[WHAT IS REQUIRED]:
Output every line of the records below as a JSON list of strings, one string per line, omitting blank lines.

[Extracted records]

━━━━━━━━

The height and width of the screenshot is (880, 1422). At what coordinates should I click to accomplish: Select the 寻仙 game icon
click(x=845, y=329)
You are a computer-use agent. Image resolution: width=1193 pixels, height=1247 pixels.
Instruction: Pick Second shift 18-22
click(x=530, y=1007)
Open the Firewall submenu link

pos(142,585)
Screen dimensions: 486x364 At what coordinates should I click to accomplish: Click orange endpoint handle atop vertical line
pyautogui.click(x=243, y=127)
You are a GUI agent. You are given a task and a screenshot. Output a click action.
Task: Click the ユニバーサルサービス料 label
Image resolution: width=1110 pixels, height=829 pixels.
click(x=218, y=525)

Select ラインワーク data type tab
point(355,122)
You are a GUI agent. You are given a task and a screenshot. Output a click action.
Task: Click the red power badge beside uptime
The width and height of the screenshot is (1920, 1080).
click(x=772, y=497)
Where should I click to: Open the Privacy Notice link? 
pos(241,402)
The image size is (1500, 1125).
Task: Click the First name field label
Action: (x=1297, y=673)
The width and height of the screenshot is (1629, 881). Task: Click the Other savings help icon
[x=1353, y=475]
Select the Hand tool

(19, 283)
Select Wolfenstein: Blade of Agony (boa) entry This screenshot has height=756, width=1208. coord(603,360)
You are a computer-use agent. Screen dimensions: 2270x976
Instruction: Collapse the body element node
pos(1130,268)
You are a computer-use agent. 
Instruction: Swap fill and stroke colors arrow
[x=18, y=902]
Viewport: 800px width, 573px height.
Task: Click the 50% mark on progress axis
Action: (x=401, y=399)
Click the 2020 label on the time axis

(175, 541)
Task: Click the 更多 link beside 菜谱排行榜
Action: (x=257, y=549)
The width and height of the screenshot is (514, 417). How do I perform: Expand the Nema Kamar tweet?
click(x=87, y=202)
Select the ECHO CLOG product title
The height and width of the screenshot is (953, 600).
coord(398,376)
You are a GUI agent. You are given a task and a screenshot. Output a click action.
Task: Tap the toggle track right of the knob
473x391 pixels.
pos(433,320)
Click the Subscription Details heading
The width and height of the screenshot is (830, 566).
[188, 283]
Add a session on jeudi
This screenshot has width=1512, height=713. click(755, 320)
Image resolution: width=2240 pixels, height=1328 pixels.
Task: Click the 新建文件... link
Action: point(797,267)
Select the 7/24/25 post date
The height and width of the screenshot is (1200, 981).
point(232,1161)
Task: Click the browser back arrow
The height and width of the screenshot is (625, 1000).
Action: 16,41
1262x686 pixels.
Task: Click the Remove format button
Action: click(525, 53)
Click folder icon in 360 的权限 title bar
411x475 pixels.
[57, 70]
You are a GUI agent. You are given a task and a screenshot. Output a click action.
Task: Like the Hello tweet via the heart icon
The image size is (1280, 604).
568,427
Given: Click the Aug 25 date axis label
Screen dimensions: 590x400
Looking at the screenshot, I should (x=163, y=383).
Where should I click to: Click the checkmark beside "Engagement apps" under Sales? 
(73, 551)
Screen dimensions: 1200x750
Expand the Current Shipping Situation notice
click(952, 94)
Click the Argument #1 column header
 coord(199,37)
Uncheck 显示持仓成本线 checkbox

━━━━━━━━

[RESPONSE BELOW]:
[
  "The height and width of the screenshot is (880, 1422). At what coordinates should I click to accomplish: Select the 寻仙 game icon",
  "click(x=845, y=329)",
  "You are a computer-use agent. Image resolution: width=1193 pixels, height=1247 pixels.",
  "Instruction: Pick Second shift 18-22",
  "click(x=530, y=1007)",
  "Open the Firewall submenu link",
  "pos(142,585)",
  "Screen dimensions: 486x364 At what coordinates should I click to accomplish: Click orange endpoint handle atop vertical line",
  "pyautogui.click(x=243, y=127)",
  "You are a GUI agent. You are given a task and a screenshot. Output a click action.",
  "Task: Click the ユニバーサルサービス料 label",
  "Image resolution: width=1110 pixels, height=829 pixels.",
  "click(x=218, y=525)",
  "Select ラインワーク data type tab",
  "point(355,122)",
  "You are a GUI agent. You are given a task and a screenshot. Output a click action.",
  "Task: Click the red power badge beside uptime",
  "The width and height of the screenshot is (1920, 1080).",
  "click(x=772, y=497)",
  "Where should I click to: Open the Privacy Notice link? ",
  "pos(241,402)",
  "The image size is (1500, 1125).",
  "Task: Click the First name field label",
  "Action: (x=1297, y=673)",
  "The width and height of the screenshot is (1629, 881). Task: Click the Other savings help icon",
  "[x=1353, y=475]",
  "Select the Hand tool",
  "(19, 283)",
  "Select Wolfenstein: Blade of Agony (boa) entry This screenshot has height=756, width=1208. coord(603,360)",
  "You are a computer-use agent. Screen dimensions: 2270x976",
  "Instruction: Collapse the body element node",
  "pos(1130,268)",
  "You are a computer-use agent. ",
  "Instruction: Swap fill and stroke colors arrow",
  "[x=18, y=902]",
  "Viewport: 800px width, 573px height.",
  "Task: Click the 50% mark on progress axis",
  "Action: (x=401, y=399)",
  "Click the 2020 label on the time axis",
  "(175, 541)",
  "Task: Click the 更多 link beside 菜谱排行榜",
  "Action: (x=257, y=549)",
  "The width and height of the screenshot is (514, 417). How do I perform: Expand the Nema Kamar tweet?",
  "click(x=87, y=202)",
  "Select the ECHO CLOG product title",
  "The height and width of the screenshot is (953, 600).",
  "coord(398,376)",
  "You are a GUI agent. You are given a task and a screenshot. Output a click action.",
  "Task: Tap the toggle track right of the knob",
  "473x391 pixels.",
  "pos(433,320)",
  "Click the Subscription Details heading",
  "The width and height of the screenshot is (830, 566).",
  "[188, 283]",
  "Add a session on jeudi",
  "This screenshot has width=1512, height=713. click(755, 320)",
  "Image resolution: width=2240 pixels, height=1328 pixels.",
  "Task: Click the 新建文件... link",
  "Action: point(797,267)",
  "Select the 7/24/25 post date",
  "The height and width of the screenshot is (1200, 981).",
  "point(232,1161)",
  "Task: Click the browser back arrow",
  "The height and width of the screenshot is (625, 1000).",
  "Action: 16,41",
  "1262x686 pixels.",
  "Task: Click the Remove format button",
  "Action: click(525, 53)",
  "Click folder icon in 360 的权限 title bar",
  "411x475 pixels.",
  "[57, 70]",
  "You are a GUI agent. You are given a task and a screenshot. Output a click action.",
  "Task: Like the Hello tweet via the heart icon",
  "The image size is (1280, 604).",
  "568,427",
  "Given: Click the Aug 25 date axis label",
  "Screen dimensions: 590x400",
  "Looking at the screenshot, I should (x=163, y=383).",
  "Where should I click to: Click the checkmark beside \"Engagement apps\" under Sales? ",
  "(73, 551)",
  "Screen dimensions: 1200x750",
  "Expand the Current Shipping Situation notice",
  "click(952, 94)",
  "Click the Argument #1 column header",
  " coord(199,37)",
  "Uncheck 显示持仓成本线 checkbox"
]